**What to work on**
1) In the Buddhist blog post, write out the passage between "But those arguments" and "becomes gravely dilutes.", inclusive, replacing "arguments" with "points".
2) For every sentence in the Buddhist blog post that ends with a question mark, give its first three words.

Saturday, 29 October 2016

MY BUDDHIST BLOG NUMBER 152

Hi Everybody,
Lovely quiet Saturday afternoon. Arsenal has just won 4-1!! Perfect time to spin a little blog. New chapter, new subject, Buddhism and Happiness.
' Do we really need a discussion about the nature of happiness you might well ask? it's such a slippery and elusive emotion to define, and so intensely subjective, that we're in grave danger, aren't we of just going around in pointless circles? And in any case, however difficult it may be to pin it down in a definition does that really make any difference? Isn't it very much like the taste of the strawberry, we may not be able to describe it, but we all know it well enough when we actualy experience it?

But those arguments clearly cut both ways don't they? It's precisely because it is so slippery and so elusive a term that we might get a great deal out of even a brief discussion of what we really mean when we talk about happiness in this world. And personally I think there's a great virtue in being a bit tougher on ourselves, so that we take the time and the trouble to think our thoughts through more completely, and set them down more precisely. Not least because this particular word is, in my view, in danger of being so immensely overused that its meaning becomes gravely dilutes.

**Entries**
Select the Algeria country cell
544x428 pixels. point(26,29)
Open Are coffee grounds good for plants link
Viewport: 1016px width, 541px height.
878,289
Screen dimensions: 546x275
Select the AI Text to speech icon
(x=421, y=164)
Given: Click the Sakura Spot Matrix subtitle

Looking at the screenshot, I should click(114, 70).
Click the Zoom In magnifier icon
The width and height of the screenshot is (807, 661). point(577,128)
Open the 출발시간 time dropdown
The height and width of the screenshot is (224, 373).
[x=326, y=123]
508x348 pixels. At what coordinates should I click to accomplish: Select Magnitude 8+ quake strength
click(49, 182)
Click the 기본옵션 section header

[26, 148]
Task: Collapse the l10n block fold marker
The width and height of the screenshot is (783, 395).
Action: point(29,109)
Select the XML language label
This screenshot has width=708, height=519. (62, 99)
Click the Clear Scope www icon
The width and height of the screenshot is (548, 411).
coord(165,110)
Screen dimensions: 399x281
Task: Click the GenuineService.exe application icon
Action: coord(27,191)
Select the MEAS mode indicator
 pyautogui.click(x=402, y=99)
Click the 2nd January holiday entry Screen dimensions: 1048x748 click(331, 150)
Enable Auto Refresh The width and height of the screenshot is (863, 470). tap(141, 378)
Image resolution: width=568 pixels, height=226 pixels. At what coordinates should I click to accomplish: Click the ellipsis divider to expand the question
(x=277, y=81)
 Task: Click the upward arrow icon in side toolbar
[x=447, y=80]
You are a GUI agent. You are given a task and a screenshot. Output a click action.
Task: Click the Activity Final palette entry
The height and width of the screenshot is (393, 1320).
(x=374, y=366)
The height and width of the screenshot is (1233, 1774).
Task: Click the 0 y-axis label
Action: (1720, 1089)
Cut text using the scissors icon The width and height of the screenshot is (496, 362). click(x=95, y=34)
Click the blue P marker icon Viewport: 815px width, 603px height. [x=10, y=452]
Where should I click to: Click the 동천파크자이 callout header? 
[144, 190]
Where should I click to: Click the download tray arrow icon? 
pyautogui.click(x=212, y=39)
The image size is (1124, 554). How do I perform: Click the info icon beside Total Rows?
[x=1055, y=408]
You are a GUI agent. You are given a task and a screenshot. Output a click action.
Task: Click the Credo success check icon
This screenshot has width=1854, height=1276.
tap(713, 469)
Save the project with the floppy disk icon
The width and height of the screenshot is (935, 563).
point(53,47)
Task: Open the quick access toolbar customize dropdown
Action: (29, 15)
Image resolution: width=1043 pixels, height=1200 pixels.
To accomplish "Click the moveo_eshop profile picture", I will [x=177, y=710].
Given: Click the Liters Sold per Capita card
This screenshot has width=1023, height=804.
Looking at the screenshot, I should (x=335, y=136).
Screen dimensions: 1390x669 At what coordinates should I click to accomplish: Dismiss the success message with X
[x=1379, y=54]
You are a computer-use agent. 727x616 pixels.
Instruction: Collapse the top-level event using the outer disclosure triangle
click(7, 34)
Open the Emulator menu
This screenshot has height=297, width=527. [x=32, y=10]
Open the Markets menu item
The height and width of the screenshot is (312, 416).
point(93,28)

**Worked answers**
1)
But those points clearly cut both ways don't they? It's precisely because it is so slippery and so elusive a term that we might get a great deal out of even a brief discussion of what we really mean when we talk about happiness in this world. And personally I think there's a great virtue in being a bit tougher on ourselves, so that we take the time and the trouble to think our thoughts through more completely, and set them down more precisely. Not least because this particular word is, in my view, in danger of being so immensely overused that its meaning becomes gravely dilutes.

2)
- Do we really
- it's such a
- And in any
- Isn't it very
- But those arguments